Film & Television

Five African Movies to See This Weekend

Five African Movies to See This Weekend


We are not in the habit of sugar coating anything but we just go with the flow every now and then to keep you posted on what’s trending on the African movie and television scene. Asides the trending videos of Wizkid’s mother’s funeral, there are quite a number of movies you can watch this weekend. Since we have your attention, let’s get to it.



Kunle Afolayan- a household name in movie production in Nigeria- has directed Ijogbon.  This is the latest suspense thriller movie from his portfolio and done in collaboration with NETFLIX. The plot reveals the ordeal of four teenagers from a rural village in South West Nigeria who stumble upon a pouch of uncut diamonds but before long, others come looking for the bounty.


Breathing In

Breathing In is directed by Jaco Bouwer (Gaia) and is adapted from the South African play of the same name.
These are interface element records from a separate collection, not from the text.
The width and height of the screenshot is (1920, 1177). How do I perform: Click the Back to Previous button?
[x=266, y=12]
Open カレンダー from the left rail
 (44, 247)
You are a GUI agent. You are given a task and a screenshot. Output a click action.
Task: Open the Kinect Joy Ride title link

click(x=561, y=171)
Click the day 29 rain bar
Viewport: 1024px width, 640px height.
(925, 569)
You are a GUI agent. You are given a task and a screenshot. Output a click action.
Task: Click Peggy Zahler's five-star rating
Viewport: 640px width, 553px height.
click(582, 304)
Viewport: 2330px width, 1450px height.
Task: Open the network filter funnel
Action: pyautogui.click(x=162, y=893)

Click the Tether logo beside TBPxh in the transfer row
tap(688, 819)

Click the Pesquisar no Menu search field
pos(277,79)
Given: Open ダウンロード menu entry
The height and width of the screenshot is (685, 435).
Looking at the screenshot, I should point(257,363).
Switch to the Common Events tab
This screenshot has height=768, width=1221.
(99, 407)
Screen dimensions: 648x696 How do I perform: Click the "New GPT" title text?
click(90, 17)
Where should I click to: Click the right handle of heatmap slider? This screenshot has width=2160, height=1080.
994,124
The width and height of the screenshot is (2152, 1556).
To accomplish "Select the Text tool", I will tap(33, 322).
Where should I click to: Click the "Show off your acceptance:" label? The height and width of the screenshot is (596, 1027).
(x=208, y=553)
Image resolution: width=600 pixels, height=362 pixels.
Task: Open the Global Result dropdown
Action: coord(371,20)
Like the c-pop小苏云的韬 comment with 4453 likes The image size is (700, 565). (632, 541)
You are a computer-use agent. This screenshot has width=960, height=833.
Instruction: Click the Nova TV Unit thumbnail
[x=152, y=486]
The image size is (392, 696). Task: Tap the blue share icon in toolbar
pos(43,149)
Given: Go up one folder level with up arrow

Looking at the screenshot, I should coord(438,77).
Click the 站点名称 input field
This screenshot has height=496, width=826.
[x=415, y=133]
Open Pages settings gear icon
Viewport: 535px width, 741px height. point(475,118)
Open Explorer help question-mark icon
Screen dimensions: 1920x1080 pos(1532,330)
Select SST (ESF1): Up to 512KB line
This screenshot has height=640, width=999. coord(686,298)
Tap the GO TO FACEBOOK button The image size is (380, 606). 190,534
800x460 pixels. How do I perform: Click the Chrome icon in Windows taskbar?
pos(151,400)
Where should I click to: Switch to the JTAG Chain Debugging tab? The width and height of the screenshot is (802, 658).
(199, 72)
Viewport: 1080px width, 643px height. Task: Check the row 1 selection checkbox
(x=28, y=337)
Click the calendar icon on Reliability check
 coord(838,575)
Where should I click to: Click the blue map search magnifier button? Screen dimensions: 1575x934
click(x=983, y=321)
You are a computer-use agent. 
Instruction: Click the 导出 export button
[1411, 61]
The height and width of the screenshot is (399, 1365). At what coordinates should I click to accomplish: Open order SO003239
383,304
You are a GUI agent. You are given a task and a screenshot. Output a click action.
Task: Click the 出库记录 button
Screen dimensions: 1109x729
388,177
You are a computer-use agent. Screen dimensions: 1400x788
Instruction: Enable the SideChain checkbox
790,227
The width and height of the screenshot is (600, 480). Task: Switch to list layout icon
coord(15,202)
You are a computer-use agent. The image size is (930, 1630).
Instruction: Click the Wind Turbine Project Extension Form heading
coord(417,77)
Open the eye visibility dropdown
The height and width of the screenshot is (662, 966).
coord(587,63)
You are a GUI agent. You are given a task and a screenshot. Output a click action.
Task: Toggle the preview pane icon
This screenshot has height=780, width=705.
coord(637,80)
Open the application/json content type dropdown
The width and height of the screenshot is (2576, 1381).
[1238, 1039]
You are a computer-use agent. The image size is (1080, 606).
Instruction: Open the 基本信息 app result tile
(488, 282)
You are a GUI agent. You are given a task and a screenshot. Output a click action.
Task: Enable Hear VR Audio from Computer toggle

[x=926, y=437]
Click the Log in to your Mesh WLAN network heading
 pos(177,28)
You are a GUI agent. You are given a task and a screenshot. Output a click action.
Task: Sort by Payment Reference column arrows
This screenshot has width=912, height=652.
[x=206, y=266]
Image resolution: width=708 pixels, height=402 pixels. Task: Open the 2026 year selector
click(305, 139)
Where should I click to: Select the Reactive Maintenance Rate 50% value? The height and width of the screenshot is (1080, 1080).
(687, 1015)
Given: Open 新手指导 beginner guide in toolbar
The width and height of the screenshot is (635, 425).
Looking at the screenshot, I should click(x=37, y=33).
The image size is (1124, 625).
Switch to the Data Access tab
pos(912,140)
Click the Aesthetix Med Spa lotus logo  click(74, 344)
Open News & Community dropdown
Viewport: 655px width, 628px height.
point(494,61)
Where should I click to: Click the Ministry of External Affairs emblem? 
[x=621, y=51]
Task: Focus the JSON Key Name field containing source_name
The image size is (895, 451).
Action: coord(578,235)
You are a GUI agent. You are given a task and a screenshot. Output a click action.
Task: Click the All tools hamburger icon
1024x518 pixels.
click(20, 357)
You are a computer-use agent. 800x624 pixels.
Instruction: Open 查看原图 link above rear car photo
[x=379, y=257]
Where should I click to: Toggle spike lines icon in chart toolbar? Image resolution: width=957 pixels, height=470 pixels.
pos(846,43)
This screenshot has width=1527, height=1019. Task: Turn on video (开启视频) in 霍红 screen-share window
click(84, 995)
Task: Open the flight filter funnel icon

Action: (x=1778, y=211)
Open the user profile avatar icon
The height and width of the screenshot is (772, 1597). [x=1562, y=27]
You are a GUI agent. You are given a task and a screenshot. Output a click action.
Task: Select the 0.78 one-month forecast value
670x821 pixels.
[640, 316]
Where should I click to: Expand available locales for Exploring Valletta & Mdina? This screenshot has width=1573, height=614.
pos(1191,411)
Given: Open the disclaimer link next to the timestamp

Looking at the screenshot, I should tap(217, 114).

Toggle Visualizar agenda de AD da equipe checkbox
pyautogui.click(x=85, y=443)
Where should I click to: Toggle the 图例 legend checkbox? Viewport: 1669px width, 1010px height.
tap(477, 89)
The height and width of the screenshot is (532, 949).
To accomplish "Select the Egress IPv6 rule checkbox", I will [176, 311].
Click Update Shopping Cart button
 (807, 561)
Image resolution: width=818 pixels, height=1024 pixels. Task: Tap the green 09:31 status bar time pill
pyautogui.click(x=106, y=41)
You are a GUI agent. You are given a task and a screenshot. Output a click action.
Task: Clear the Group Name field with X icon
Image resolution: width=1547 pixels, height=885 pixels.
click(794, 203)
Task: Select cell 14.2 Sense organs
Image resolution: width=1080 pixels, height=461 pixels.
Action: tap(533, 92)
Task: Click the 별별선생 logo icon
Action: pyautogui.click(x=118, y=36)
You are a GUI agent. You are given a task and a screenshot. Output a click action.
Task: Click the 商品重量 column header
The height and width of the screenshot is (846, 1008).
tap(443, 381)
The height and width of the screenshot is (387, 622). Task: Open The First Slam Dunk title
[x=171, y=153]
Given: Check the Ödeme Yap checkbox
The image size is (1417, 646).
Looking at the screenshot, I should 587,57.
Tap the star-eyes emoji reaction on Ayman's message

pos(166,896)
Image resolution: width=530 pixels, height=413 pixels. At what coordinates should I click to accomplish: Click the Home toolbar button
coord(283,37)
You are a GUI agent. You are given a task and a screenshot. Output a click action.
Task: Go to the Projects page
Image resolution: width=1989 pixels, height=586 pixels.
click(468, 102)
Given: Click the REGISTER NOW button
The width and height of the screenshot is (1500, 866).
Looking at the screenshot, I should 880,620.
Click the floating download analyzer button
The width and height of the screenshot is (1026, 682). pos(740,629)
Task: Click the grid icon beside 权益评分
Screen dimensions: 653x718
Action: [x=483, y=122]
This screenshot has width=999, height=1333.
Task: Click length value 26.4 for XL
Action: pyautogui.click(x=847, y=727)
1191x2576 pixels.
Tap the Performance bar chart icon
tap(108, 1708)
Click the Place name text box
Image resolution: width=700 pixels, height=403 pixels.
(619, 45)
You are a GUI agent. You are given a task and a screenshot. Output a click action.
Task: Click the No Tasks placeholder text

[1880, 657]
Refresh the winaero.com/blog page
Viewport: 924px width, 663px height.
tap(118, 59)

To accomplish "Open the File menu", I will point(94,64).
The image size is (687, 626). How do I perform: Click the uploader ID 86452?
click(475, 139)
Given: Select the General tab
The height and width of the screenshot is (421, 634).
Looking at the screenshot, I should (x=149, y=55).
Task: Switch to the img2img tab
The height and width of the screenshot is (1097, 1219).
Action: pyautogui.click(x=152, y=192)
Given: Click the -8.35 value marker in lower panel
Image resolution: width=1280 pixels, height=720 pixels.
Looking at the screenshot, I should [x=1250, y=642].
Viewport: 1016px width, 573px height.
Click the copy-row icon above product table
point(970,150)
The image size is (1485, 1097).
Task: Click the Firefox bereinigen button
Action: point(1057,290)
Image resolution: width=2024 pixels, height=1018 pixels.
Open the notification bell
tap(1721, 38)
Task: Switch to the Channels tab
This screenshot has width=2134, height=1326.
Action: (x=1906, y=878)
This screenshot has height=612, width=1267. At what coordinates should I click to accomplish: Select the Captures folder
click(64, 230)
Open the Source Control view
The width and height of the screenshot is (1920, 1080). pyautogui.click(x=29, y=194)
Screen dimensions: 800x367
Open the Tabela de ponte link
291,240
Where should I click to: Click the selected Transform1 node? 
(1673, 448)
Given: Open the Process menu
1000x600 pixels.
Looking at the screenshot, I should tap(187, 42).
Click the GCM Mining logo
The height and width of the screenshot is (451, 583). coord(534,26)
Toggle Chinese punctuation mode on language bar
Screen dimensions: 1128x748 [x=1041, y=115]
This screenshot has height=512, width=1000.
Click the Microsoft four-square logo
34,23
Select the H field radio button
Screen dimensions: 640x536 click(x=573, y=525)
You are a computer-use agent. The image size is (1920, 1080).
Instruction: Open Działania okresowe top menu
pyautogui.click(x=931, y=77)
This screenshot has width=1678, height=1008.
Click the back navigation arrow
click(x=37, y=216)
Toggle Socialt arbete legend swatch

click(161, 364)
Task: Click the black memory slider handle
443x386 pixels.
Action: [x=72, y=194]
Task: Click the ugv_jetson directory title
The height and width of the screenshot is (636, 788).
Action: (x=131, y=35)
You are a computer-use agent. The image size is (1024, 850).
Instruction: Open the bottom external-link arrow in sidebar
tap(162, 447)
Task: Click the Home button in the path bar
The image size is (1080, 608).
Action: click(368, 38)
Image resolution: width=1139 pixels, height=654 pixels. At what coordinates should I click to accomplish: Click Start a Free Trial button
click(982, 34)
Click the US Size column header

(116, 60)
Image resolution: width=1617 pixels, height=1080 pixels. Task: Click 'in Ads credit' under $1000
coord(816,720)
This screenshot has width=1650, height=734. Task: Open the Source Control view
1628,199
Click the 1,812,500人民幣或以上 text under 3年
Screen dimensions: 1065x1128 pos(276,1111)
The movie is set in 1901, South Africa against the backdrop of the Second Anglo-Boer War. A wounded General seeks refuge in the small home of a woman and her young daughter. As the hurt man settles in, he begins noticing strange things about the two women.




If you are in love with Kenyan movies, then you may want to check out Mvera by Daudi Anguka. The movie has been selected to represent Kenya for Best International Feature Film category at the 96th Academy Awards.


The English and Swahili-language film takes its name from its heroine Mvera, which in Swahili means ‘Blessing.’ The story is loosely inspired by one of Kenya’s independence activists, Mekatilili Wa Menza.


She embarks on a crusade against corrupt leadership in her coastal community outside Mombasa, when she uncovers an organ trafficking ring luring its victims with promises of work abroad.


Mtaa Yangu

A new Kenyan crime film Mtaa Yangu is screening at cinemas in Kenya. The action-filled film directed by Likale Washington Muyonga revolves around Kiprotich, a local gang leader and his gang members who harvest ‘tax’ from the locals. Residents of Mwiki Town take refuge and security from Gunner ’G’ – another crime lord. 


The Damned Don’t Cry

It’s a second feature film from the Morroccan-British director Fyzal Boulifa. The title “The Damned Don’t Cry” is culled for the 1950s American film, The Damned Don’t Cry. 


Set in the shabby outskirts of Morocco’s Casablanca and Tangiers, Boulifa’s film tells a mother-son story. The mother, Fatima Zahra, is a middle-aged sex worker whose chances of attracting men are dwindling. After surviving robbery and assault from a prospective customer, she ends up moving from one city to another with her son Selim.